Bal & Louis Meeùs (a.k.a. Distillerie Bal & L. Meeus) was a distillery in Antwerp formed after the 1959 merger of two earlier companies. The distillery operated until 2016.

== History ==
In 1957 Frans Hol and his wife took over Bal & Co. This company was formerly De Kroon distillery, which produced liqueurs and jenevers based on chemical infusions. Two years later Bal & Co. merged with the company Louis Meeùs and its associated distillery De Sleutel, whose liqueurs were based on herbs. The resulting company was named Bal & Louis Meeùs and it was originally located in Lamornièrestraat in Antwerp. Frans Hol stayed true to the traditions, recipes and methods of the distilleries he took over. His company's emblem was a fitting combination of the crown (Dutch: kroon) and key (Dutch: sleutel) of the acquired companies.

The growing success of the company over the next twenty years forced it to look for larger premises. In 1981, a suitable location was found on Autolei in Wommelgem.

Bal & Louis Meeùs operated until 2016, when Vinoherck took over the stocks, brands, trademarks and distilled beverage recipes in Bal & Louis Meeùs's portfolio. In 2024 Vinoherck is still active.

== Products ==
The company produced a varied assortment of Antwerp jenevers, among them:

- De Oude Beste: a fine jenever, made from top quality grains.
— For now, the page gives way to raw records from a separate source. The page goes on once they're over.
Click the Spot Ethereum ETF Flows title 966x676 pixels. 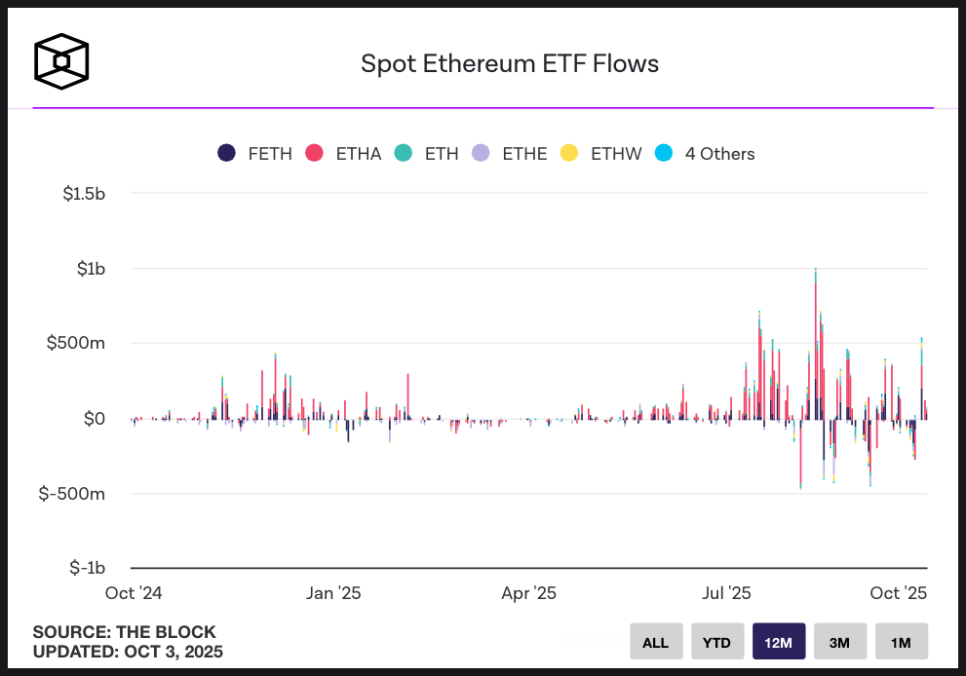coord(510,63)
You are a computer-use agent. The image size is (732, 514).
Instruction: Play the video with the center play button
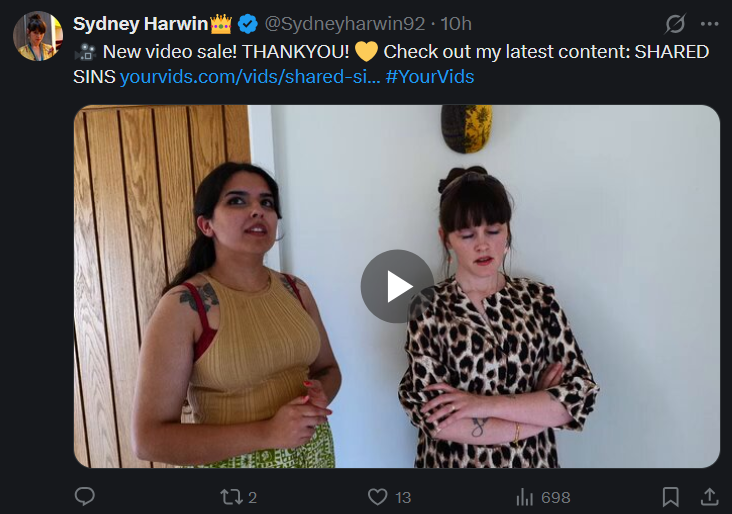[x=397, y=286]
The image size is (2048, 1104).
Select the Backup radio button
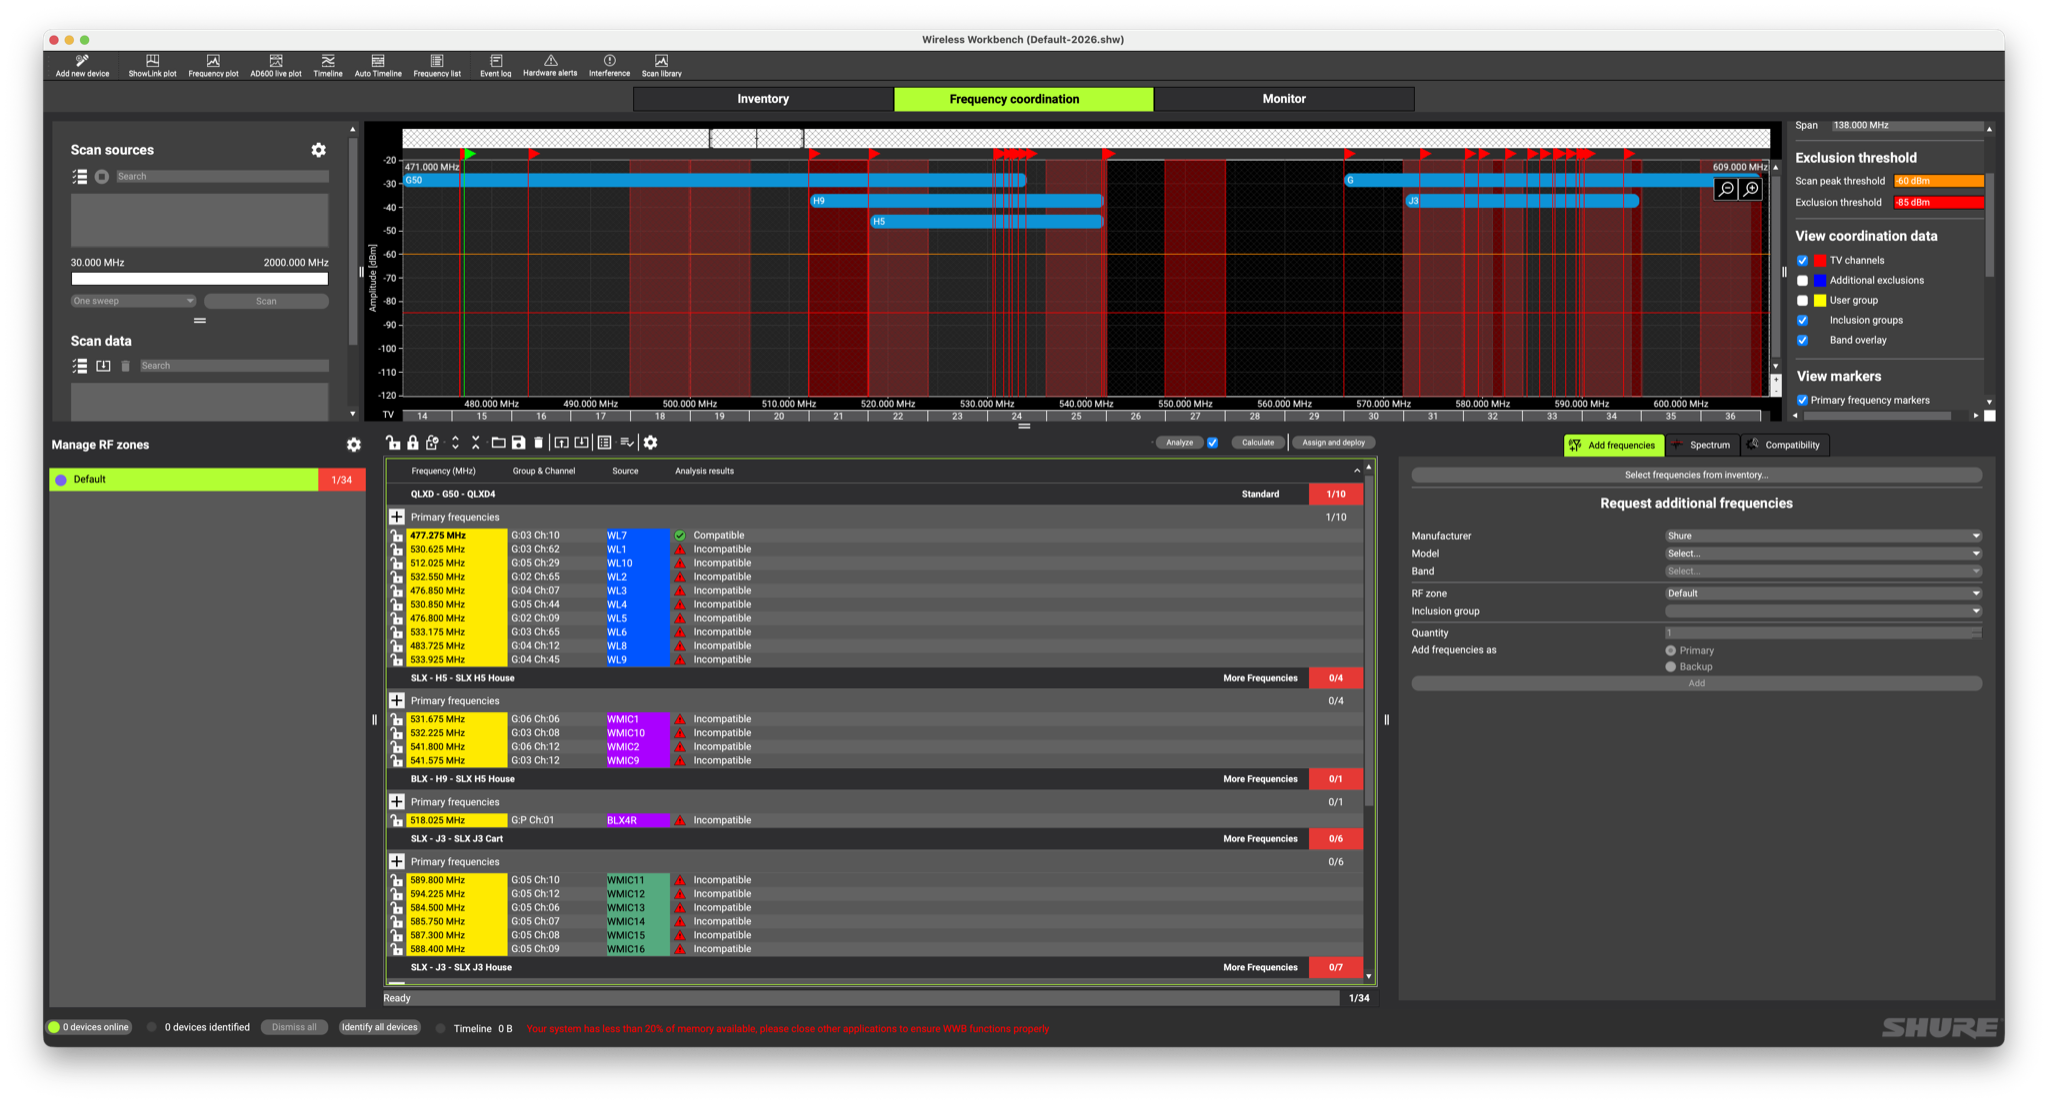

Distilled since 1894, it had been awarded the highest distinction at the Antwerp International Exhibition.
- De Witte Bitter: a fine, bitter gin that had its origins in a formula that W. Grube devised in Borgerhout in 1835.
- De Zuivere Oude: a grain jenever acquired from the company Bal & Co.

Although jenevers were their primary product, Bal & Louis Meeùs also produced a variety of other alcoholic beverages. Liqueurs, such as different types of curacao and cherry brandy, for instance. The company also had a selection of cognacs, rum and a varied assortment of wines.